BACKGROUND OF THE INVENTION

1. Field of the Invention

The present invention relates to a video recording control device and a video recording method.

2. Description of the Related Art

A technology has been disclosed that, at the time of the morning sun or the evening sun when the entire road changes color or due to the illumination of the neon lights installed inside a tunnel, when the entire road gets covered by the region in which the color feature quantities become similar, enables determination of the colors of boundary lines (for example, refer to Japanese Patent Application Laid-open No. 2010-044472).

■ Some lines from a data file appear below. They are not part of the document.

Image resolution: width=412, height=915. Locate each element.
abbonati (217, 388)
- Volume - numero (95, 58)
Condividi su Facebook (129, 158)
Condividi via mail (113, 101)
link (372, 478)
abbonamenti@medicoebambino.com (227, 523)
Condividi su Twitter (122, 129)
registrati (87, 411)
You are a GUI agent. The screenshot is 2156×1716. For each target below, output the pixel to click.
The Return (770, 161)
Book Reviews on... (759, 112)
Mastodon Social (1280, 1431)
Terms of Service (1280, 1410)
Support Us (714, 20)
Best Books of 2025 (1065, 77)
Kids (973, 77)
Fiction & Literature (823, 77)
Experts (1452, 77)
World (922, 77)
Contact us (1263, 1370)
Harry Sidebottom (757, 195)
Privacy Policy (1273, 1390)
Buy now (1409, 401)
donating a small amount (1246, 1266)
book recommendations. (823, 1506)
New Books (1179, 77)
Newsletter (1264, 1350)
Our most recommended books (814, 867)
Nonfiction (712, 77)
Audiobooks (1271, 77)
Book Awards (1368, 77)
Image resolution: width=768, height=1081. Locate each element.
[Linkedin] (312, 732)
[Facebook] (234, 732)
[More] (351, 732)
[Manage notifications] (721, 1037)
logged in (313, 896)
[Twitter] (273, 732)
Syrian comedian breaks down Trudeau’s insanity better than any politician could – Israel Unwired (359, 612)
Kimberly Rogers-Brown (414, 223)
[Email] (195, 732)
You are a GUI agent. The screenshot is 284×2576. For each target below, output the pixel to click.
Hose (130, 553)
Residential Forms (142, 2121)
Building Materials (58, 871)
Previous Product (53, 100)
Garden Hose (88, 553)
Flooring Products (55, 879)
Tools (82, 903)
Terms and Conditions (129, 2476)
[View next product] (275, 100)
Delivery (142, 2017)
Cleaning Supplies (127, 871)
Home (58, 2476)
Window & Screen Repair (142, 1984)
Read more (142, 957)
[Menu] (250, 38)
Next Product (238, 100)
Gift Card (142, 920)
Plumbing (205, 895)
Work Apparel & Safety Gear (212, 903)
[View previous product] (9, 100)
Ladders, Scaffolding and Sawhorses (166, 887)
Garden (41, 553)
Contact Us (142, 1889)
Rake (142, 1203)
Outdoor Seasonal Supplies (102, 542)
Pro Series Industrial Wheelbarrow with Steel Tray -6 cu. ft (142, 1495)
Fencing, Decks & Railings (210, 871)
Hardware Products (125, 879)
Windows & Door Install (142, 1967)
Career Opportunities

For example, regarding an imaging device such as, what is called, a dashboard camera, a technology is known for expanding the dynamic range for brightness such as the wide dynamic range (WDR) or the high dynamic range (HDR). However, at nighttime when it is extremely dark overall, unless the dynamic range is further expanded, identification of bright objects as well as dark objects becomes a difficult task.

SUMMARY OF THE INVENTION

It is an object of the present invention to at least partially solve the problems in the conventional technology.

The above and other objects, features, advantages and technical and industrial significance of this invention will be better understood by reading the following detailed description of presently preferred embodiments of the invention, when considered in connection with the accompanying drawings.

A video recording control device according to the present disclosure comprising: an imaging data obtaining unit that obtains imaging data; a luminance calculating unit that divides the imaging data into regions and calculates luminance for each divided region; a light source region setting unit that sets, as a light source region, a region for which luminance calculated by the luminance calculating unit is equal to or higher than a luminance threshold value; a luminance adjusting unit that adjusts luminance of the light source region either to average value of luminance of other regions excluding the light source region or to a predetermined value, and obtains post-adjustment data; and a recording control unit that records, in a recording unit, the imaging data along with the post-adjustment data having luminance adjusted by the luminance adjusting unit.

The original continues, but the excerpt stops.